Sim! Ela sabe de tudo, e sabe de tudo desde o princípio, desde o primeiro cartaz, desde o primeiro post, desde o teu primeiro suspiro.

Sim! Sim! Ela encontrou-te e adorou tudo... Claro! como não? Se tu sabes das manhas... Qual a mulher que não se renderia com toda a encenação amorosa com que a tens enlevado...? Ah... Mas que Mulher, Mulher! e não uma dessas meninas de saia rodada, mas que Mulher largaria tudo atrás de ti? E atrás do quê? Da tua última grande ideia, do teu último capricho, da tua última conquista?

Escreveste "que sei eu sobre ti?". De facto, que sabes tu dela? Alguma vez, minha grande besta, alguma vez, Pedro, consideraste a hipótese de que estaria mesmo a linda Inês posta em sossego até que a vieste sobressaltar tu, com os teus poemas e destinos messiânicos? Alguma vez pensaste na hipótese da Inês não querer ser encontrada? Na hipótese de não precisar dum Pedro atrás dela? De ter um Pedro já seu?

Que sabes tu de concreto, sobre o concreto das coisas, dos sonhos e das desfeitas, dos choros e dos risos, das voltas e das vidas de Inês. Sim, que sabes tu? Com que direito te arrogas tu de querer virar a vida da Inês do avesso porque te deu na telha e te descobres «perdidamente apaixonado»?

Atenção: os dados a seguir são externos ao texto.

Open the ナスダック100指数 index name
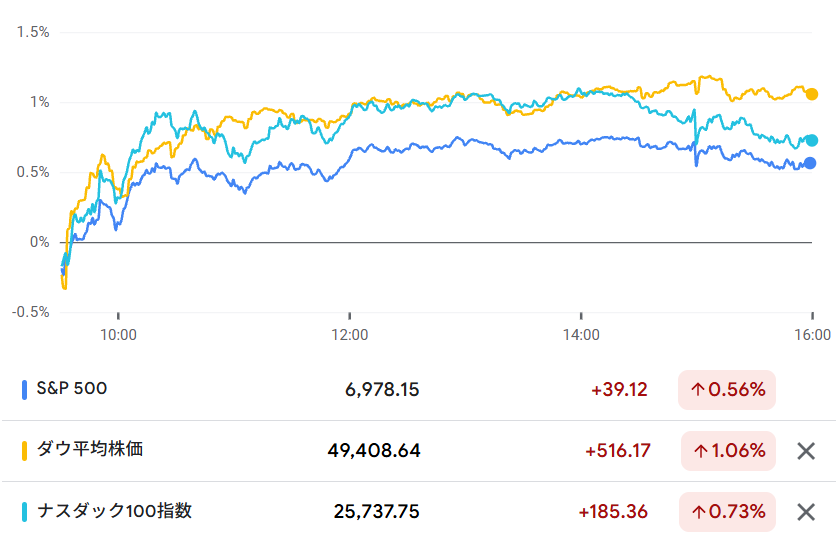839x542 pixels. [114, 511]
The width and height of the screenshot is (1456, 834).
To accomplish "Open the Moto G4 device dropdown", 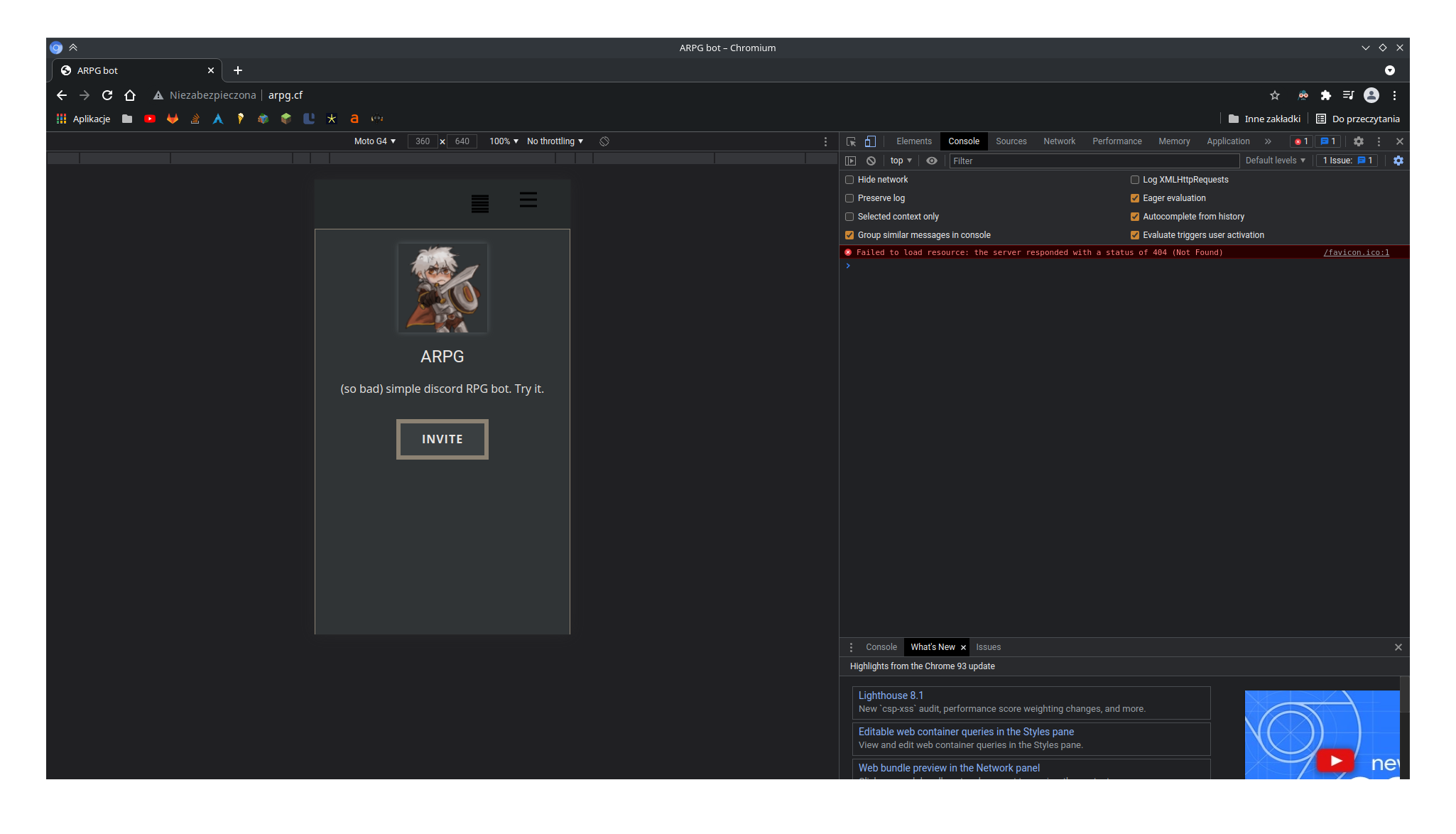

Febril, buscando a maior de todas as metas, como podes tu, Pedro, no delírio do teu amoque, senti-la, a Ela, à Inês que tanto clamas amar? Já te deixaste emaranhar na fábula que tão bem tens tecido...?! Pára. Pára e sente. Fecha os olhos e sente. Sente a Inês, sente a Inês que procuras e que te encontrou. Porque essa Inês que tanto buscas em poemas e painéis de adoração, a ti também muito te quer amar."